╭─ DATA PROVIDED
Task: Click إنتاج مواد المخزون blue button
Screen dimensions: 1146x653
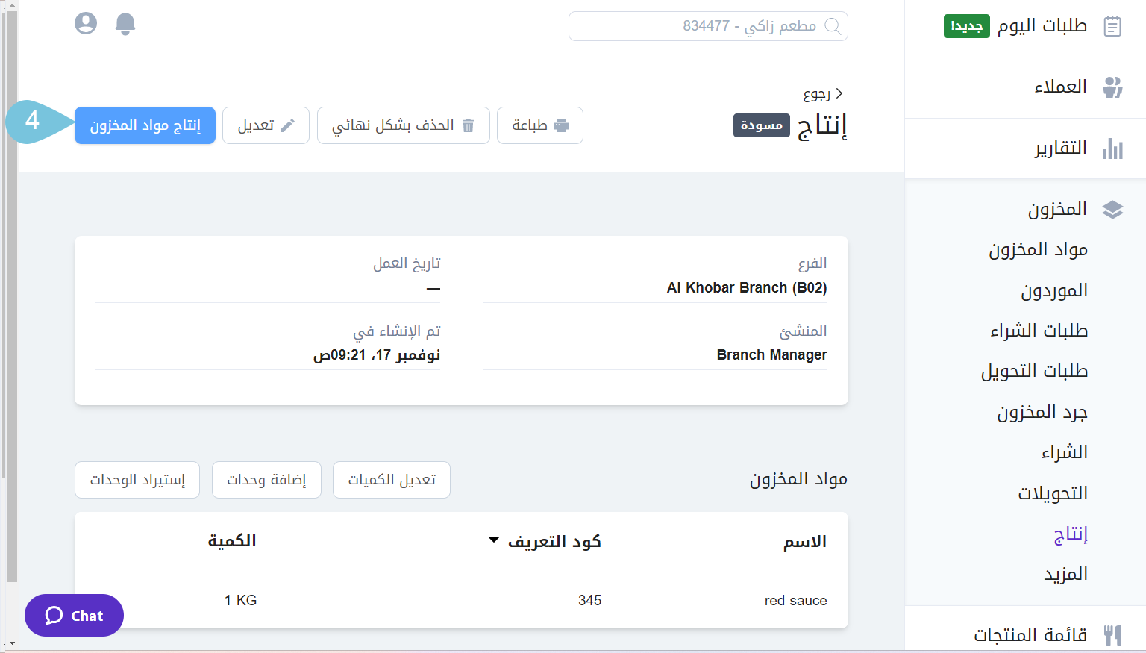Action: [145, 125]
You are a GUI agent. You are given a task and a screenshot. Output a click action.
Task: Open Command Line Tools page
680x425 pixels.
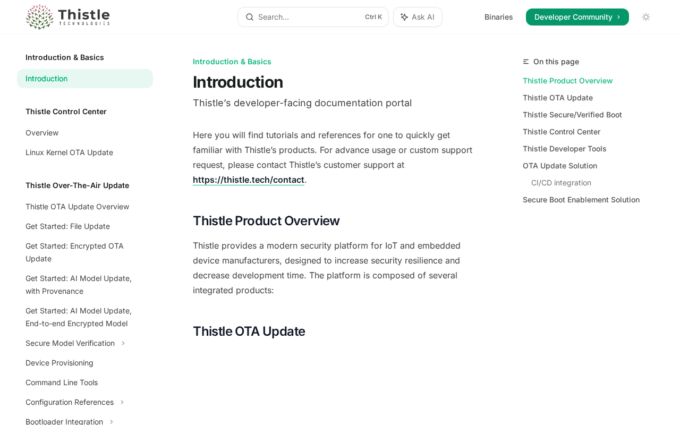pyautogui.click(x=62, y=383)
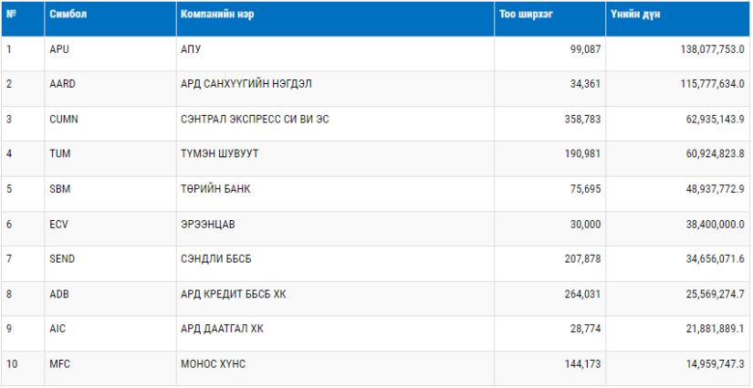This screenshot has height=388, width=753.
Task: Select company name ТҮМЭН ШУВУУТ
Action: click(219, 154)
╰─
### WRITTEN EXERCISE
Rewrite all of the entries above with "GUI agent" swapped for "interface agent" and everything else left unchanged. Leave the pictures out.

### THE RESULT
Task: Click إنتاج مواد المخزون blue button
Screen dimensions: 1146x653
Action: [145, 125]
You are a interface agent. You are given a task and a screenshot. Output a click action.
Task: Open Command Line Tools page
680x425 pixels.
pyautogui.click(x=62, y=383)
This screenshot has height=388, width=753.
Task: Select company name ТҮМЭН ШУВУУТ
Action: click(219, 154)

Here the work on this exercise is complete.